Dolayısıyla cinsiyetçilik ideolojisi inşa edilmeye başlanırken, kadının kimliklerinin yok sayıldığı, karalandığı, hakikatinin alaşağı edildiğini söyleyen Neslihan, “Özgür kadın kimliğinin yok edilmeye çalışıldığı gerçekliğiyle karşı karşıya kalıyoruz. Fakat binlerce yıl içerisinde bu sıfatları kabul etmeyen kadına karşı geliştirilmeye çalışılan kimlikleri ret eden güçlü kadın karakterleri ile karşılaşıyoruz. Direnen kadınlarla karşılaşıyoruz. Hem bireysel, hem örgütlü kadın direnişleriyle karşılaşıyoruz. Tam da bahsettiğimiz kadının kadim bilgisi bu direnişlerle günümüze kadar gelmiş oluyor.
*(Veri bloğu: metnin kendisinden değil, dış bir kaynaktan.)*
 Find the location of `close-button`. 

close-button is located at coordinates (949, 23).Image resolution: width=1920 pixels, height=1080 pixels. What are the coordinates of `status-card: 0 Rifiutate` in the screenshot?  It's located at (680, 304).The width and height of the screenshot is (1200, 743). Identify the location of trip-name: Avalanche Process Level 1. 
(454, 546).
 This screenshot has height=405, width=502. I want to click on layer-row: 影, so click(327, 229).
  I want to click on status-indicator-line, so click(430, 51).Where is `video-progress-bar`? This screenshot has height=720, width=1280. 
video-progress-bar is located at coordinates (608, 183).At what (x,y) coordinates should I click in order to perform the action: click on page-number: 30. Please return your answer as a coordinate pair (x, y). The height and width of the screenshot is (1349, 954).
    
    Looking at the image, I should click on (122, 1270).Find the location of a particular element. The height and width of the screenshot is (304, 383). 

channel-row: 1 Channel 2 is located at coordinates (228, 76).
Bu bilgi felsefesinin tamamı ve yeniden kadının tarih içerisinde gizlenmiş olan bilgisinin toplumla buluşması dediğimiz meselenin bilimsel zeminini jinolojî oluşturmuş oluyor. Böylece kadın yeniden kendi bilgisi ile buluşurken bir uyanış diriliş ve özsavunma hali gerçekleştiriyor” dedi.
 
‘4 Nisan kadının kendini yeniden tanımladığı gün’
 
Abdullah Öcalan’ın 73’üncü yaşının kutlandığı 4 Nisan’a değinen Neslihan, “Sayın Abdullah Öcalan’ın doğum gününün dünyadaki tüm kadınlar için biyolojik bir doğumun ötesinde; yeniden yaradılışı ifade eden, yeniden bir doğum halini ifade eden, binlerce yıldır kadınlar üzerine atılan ölü toprağın kalktığı, yok edilmek istenen kadının kendini yeniden tanımladığı, yeniden kendi mücadele yöntemlerini belirlediği bir süreç olarak değerlendirmek gerekir” ifadesini kullandı.